Each method takes a parameter to state how many observations we wish to simulate and then a number of other parameters depending on the parameters of the probability density function for that distribution. For example, `rnorm` takes three parameters:

1. The number of observations to simulate
2. The mean of the observations
3. The standard deviation of the observations

Let's try it out. Suppose we want to simulate ten observations from a population with a normal distribution, with a mean of 4 and a standard deviation of 2. So that our 'random' numbers are the same each time you run this, we can set a seed value for random number generation using the `set.seed` method. The seed can be any number, but setting it before simulating populations is critical if you want your work to be reproducible by others!

In [0]:
set.seed(14)
values = rnorm(10, mean=4, sd=2)
print(values)

You can see that it has randomly generated 10 real numbers (because the normal distribution is continuous). We can double-check the mean and standard deviation:

In [0]:
print(paste('The mean of values is:', mean(values)))
print(paste('The standard deviation of values is:', sd(values)))

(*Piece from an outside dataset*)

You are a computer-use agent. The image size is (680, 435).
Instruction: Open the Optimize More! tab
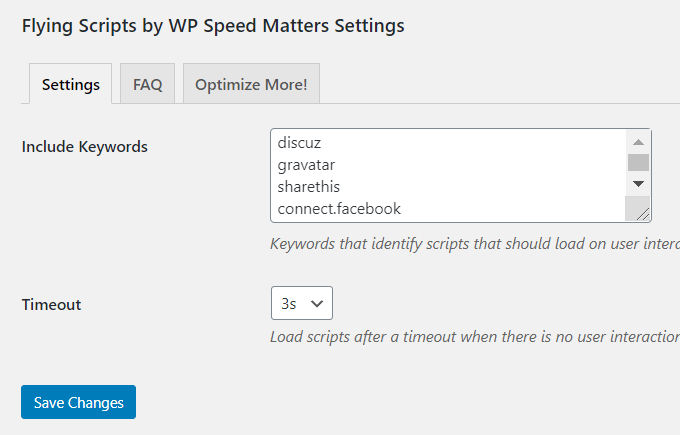click(x=252, y=84)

Well, it looks like our mean of 5.51 is a bit higher than the value of 5 we used to simulate the data. **Why do you think this is?** _(hint, try simulating 100 values below and see what you get)_

In [0]:
# Simulate a normal distribution of 100 values, with a mean of 4
# a standard deviation of 2 here, then print the mean and standard deviation
# of the simulated data

# Testing the Central Limit Theorem

Here, we are going to simulate a population of 1 million with a uniform distribution going from 1 to 10. We are then going to randomly sample five observations from that population and calculate the mean:

In [0]:
#simulate the observations
population = runif(1e6, min=1, max=10)

#subsample 10 observations
subsample = sample(population, size=10, replace=TRUE)
print(subsample)
print(paste('The mean of this subsample is:', mean(subsample)))

Notice here that we selected `replace=TRUE`. This is known as **sampling with replacement**, i.e. the number is selected from the population, and then placed back in the population so that it might be selected randomly again. The opposite, where `replace=FALSE` means that the number can _only be selected once_. Thus, the first randomly selected observation will be chosen from one million numbers, the second will be chosen from 999,999 numbers etc. When subsampling your data, particularly if you are doing so to infer properties of the whole population, it is important to sample _with replacement_.

Now we have one subsample, we can follow a similar pattern to repeat this lots of times with a `for` loop and store these values in a vector. Let's take 100 subsamples, calculate their means and then store the mean in a vector called `subsampled_means`.

In [0]:
#set up the storage vector
subsampled_means = rep(0, times=100)

#Loop through and set the values 
for (i in 1:length(subsampled_means)){
    subsample = sample(population, size=10, replace=TRUE)
    subsampled_means[i] = mean(subsample)
}

print('The first five records of our subsample are:')
print(subsampled_means[1:5])

Now let's plot these values

In [0]:
ggplot(tibble(x=subsampled_means), aes(x)) +
    geom_density(fill='#0072B2') +
    theme_minimal_hgrid(12) +
    scale_x_continuous(name="Subsample Mean") +
    scale_y_continuous(name='Probability Density')

Well, it looks a bit wonky for a normal distribution, and the ends are cut off. We can fix the latter problem by using a histogram instead of a density plot:

In [0]:
ggplot(tibble(x=subsampled_means), aes(x)) +
    geom_histogram(fill='#0072B2', bins=20, color='black') +
    theme_minimal_hgrid(12) +
    scale_x_continuous(name="Subsample Mean") +
    scale_y_continuous(name='Probability Density')

Still wonky though... **How might you fix this to make it look more like a normal distribution?** Do so below:

With your new and improved `subsampled_means`, we can work out the 95% confidence intervals by using the `quantile` function. This function takes a vector of values and a vector of the quantiles you wish to calculate. For 95% confidence, we are interested in all the values that sit between a quantile of 2.5% and 97.5%.

In [0]:
ci95 = quantile(subsampled_means, c(0.025, 0.975))
print(ci95)
sprintf('We can be 95%% confident that the mean of our population can be found between the values %1.2f and %1.2f', ci95[1], ci95[2])

**How might we improve that confidence (i.e. make it a narrower distribution)?**. Try your answer below:

**Repeat the exercise with sampling from a population with an exponential distribution (where $\lambda=4$) and a gamma distribution (where $\lambda=100$ and $\alpha=5$) to evaluate the Central Limit Theorem**

In [0]:
# Test with Exponential distribution (hint use `rexp`)

In [0]:
# Test with Gamma distribution (hint use `rgamma`)